Il attendit sept minutes pour jouer le coup suivant, et la partie continua en se traînant à ce rythme mortel. Czentovic semblait de plus en plus pétrifié. Il mettait maintenant le maximum de temps prévu à prendre sa décision, et d’un coup à l’autre la conduite de notre ami devenait de plus en plus étrange. Il semblait avoir oublié la partie en cours, et s’occuper de tout autre chose. Il avait cessé d’aller et venir, et restait assis, immobile sur sa chaise. Regardant le vide d’un œil fixe et hagard, il marmottait sans arrêt des mots incompréhensibles. Se perdait-il dans d’interminables combinaisons ou réfléchissait-il déjà à d’autres parties, comme je l’en soupçonnais quant à moi? – en tout cas, chaque fois que son tour était enfin venu de jouer, il fallait que nous le rappelions à la réalité. Une minute lui suffisait pour s’orienter. Pourtant, j’étais de plus en plus persuadé qu’il nous avait tous oubliés, y compris Czentovic, et qu’il était en proie à une crise de démence froide qui pouvait éclater tout à coup avec violence. Et la chose se produisit, effectivement, au dix-neuvième coup. À peine Czentovic avait-il joué que M. B… poussait son fou trois cases plus loin, sans même regarder l’échiquier, en criant, si fort que nous sursautâmes: «Échec! Échec au roi!»

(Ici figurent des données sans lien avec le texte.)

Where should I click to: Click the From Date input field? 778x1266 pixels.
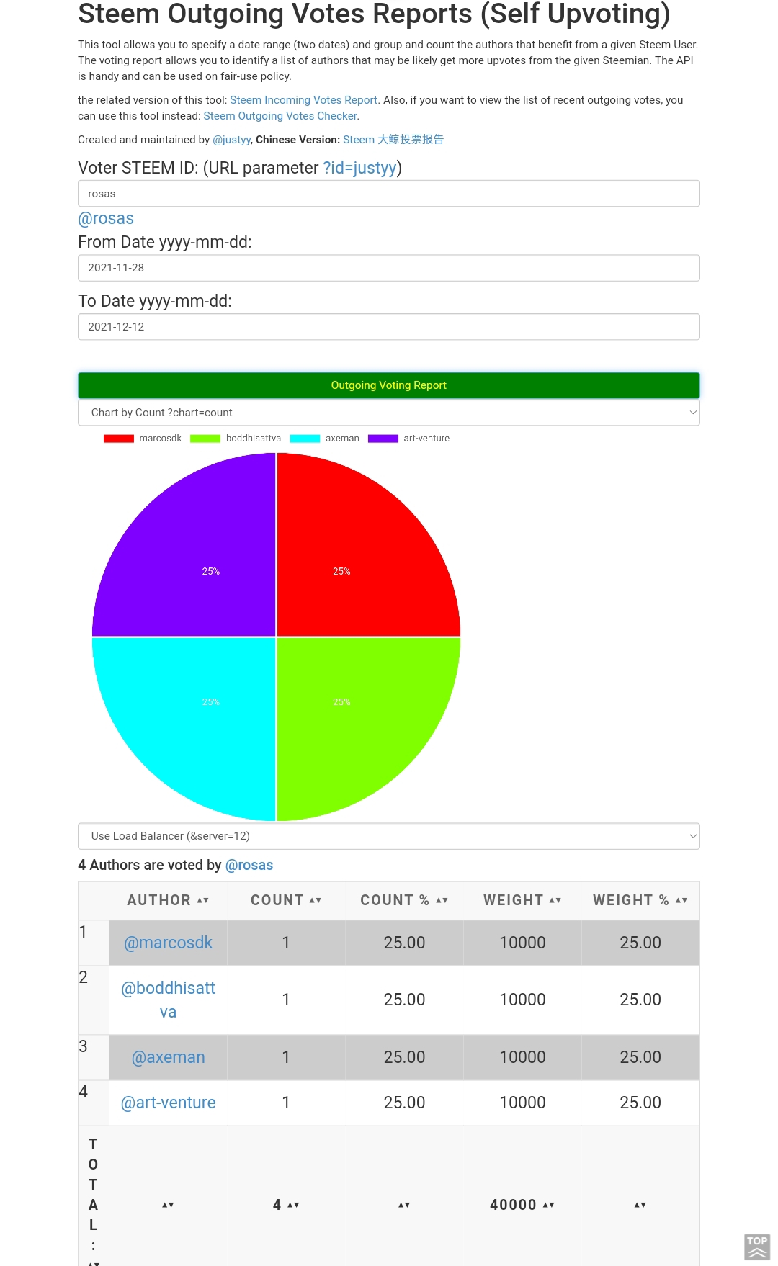[x=389, y=268]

Nous nous penchâmes tous sur l’échiquier, pour voir cette manœuvre sans pareille. Mais ce qui se passa au bout d’une minute, aucun de nous ne s’y attendait. Lentement, très lentement, Czentovic leva la tête et nous regarda l’un après l’autre – ce qu’il n’avait encore jamais fait. On vit naître sur ses lèvres un sourire moqueur et satisfait, il paraissait éprouver un plaisir sans borne. Lorsqu’il eut pleinement joui de ce triomphe encore incompréhensible pour nous, il dit à la ronde, avec une politesse affectée:

«Je regrette, mais je ne vois pas comment mon roi pourrait être en échec. Un de ces messieurs le voit-il?»

Nous examinâmes la situation, puis nos regards inquiets se tournèrent vers M. B… Le roi de Czentovic était entièrement couvert par un pion – un enfant eût pu s’en rendre compte -, il n’y avait donc pas d’échec au roi. Nous devînmes inquiets. Notre fougueux ami avait-il poussé sans le vouloir une pièce de travers, une case de trop, ou une en moins? Le silence général le rendit à lui-même il examina l’échiquier à son tour et se mit à dire, en bégayant violemment:

«Mais le roi doit être en f7… il n’est pas à sa place, pas du tout! Vous vous êtes trompé! Tout est faux sur cet échiquier… ce pion-là est en g5, pas en g4… c’est une tout autre partie… c’est…»

Il s’arrêta brusquement. Je l’avais empoigné par le bras, et même pincé si fort qu’il l’avait senti, malgré son égarement fiévreux. Il se retourna et me regarda avec des yeux de somnambule.

«Qu’y a-t-il?… Que voulez-vous?

– Remember!» lui murmurai-je seulement, et je passai le doigt sur la cicatrice qu’il portait à la main. Il suivit malgré lui mon geste, ses yeux se ternirent et se fixèrent sur la trace rouge. Puis tout à coup, il se mit à trembler, un frisson lui secoua tout le corps.

«Pour l’amour du ciel», chuchota-t-il, les lèvres blanches. «Ai-je dit ou fait quelque chose d’insensé… suis-je de nouveau…?

– Non, fis-je doucement. Mais cessez immédiatement de jouer, il est grand temps. Souvenez-vous de ce que le médecin vous a dit!»

M. B… se leva aussitôt. «Veuillez excuser ma sotte méprise», dit-il en s’inclinant devant Czentovic avec toute son ancienne politesse. «Ce que je viens de dire est une absurdité, bien entendu. C’est vous qui l’avez emporté.» Puis il se tourna vers nous: «Je m’excuse aussi auprès de vous, messieurs. Mais je vous avais prévenus qu’il ne fallait pas trop attendre de moi. Pardonnez cet incident ridicule – c’est la dernière fois de ma vie que je m’essaie aux échecs.»